Were this a new and original question, to be decided upon principle, it might be doubted whether it would be just and wise to establish this as an inflexible rule of practice, because perhaps cases may be imagined, as where a party indicted has been long kept in court, always desirous and ready for a trial, and when a nolle prosequi is entered without his consent and against his remonstrance, where he ought not to be deprived of his right of showing that the suit was groundless and malicious. But the common law seems to have gone upon the ground, that before a party criminally prosecuted shall have a right to maintain an action and recover damages, against one who has acted as complainant in behalf of the commonwealth, and ostensibly for the public good, (an action certainly not to be favored,) he shall begin by offering a verdict in his favor, by a jury who have considered the cause on its merits. .But even if it were now open to consider any such modified rule, we should be of opinion that it would not apply, when a nolle prosequi and discontinuance is entered by consent, or byway of compromise, or where such exemption from further prosecution has been demanded as a right, or sought for as a favor, by the party prosecuted. In the present case, it appears by the record, that the plaintiff endeavored to obtain such exemption from trial by requiring the district attorney to enter a nolle prosequi.
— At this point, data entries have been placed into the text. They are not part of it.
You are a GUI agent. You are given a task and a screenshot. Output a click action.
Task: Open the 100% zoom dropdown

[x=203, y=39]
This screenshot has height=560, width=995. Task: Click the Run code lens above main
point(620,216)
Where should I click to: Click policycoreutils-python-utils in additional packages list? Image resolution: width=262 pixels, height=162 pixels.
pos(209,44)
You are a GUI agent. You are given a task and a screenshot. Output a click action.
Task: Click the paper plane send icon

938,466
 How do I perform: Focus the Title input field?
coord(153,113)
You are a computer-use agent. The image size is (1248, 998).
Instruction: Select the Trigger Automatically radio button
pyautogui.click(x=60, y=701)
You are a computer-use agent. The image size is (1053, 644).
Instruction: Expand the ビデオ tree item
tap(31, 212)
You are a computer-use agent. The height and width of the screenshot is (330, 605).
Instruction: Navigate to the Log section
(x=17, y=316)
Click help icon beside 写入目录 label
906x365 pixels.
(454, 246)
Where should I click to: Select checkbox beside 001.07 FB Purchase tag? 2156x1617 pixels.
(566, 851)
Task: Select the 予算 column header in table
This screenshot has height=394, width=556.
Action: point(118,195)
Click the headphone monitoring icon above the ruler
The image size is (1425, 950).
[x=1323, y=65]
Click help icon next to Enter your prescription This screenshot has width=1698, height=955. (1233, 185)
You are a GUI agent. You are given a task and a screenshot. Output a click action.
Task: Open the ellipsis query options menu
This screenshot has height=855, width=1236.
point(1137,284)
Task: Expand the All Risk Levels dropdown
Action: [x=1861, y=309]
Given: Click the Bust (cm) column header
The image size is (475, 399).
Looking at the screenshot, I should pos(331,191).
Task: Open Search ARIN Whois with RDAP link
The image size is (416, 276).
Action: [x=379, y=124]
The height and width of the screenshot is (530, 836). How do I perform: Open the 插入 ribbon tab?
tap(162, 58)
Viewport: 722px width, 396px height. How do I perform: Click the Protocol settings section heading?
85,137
Upon the other point also, the court are of opinion, that this action cannot be maintained. The main question in such suit is, whether there was probable cause for the prosecution complained of as malicious. Malice may be inferred from the fact that the complaint was groundless, but not the reverse. Want of probable cause is not to be inferred even from proof of express malice. And whether there was probable cause or not, is a question of law upon facts admitted or uncontested, or the truth of which are to be ascertained by the jury on the evidence submitted to them. Now in looking into the record in this case, we find, that upon a trial of the plaintiff on this indictment in the court of common pleas, the *282only trial by jury which has been had in the case, they found him guilty. Exceptions were taken by the defendant, to the directions and rulings of the court in matter of law; but upon their reconsideration in this court, they were overruled. It was at this stage of the cause, when the plaintiff stood liable to be sentenced for the offence with which he was charged in the indictment, that he applied to this court for a new trial, which was granted, to admit newly discovered evidence. But such evidence was never brought before a jury, and no new tidal was ever had. The court are therefore of opinion, that such a verdict of conviction upon instructions correct in matter in law, though afterwards set aside for another cause, must be regarded as proof of probable cause for the prosecution, and stand as a bar to the prosecution of this suit. Judgment for the defendmt.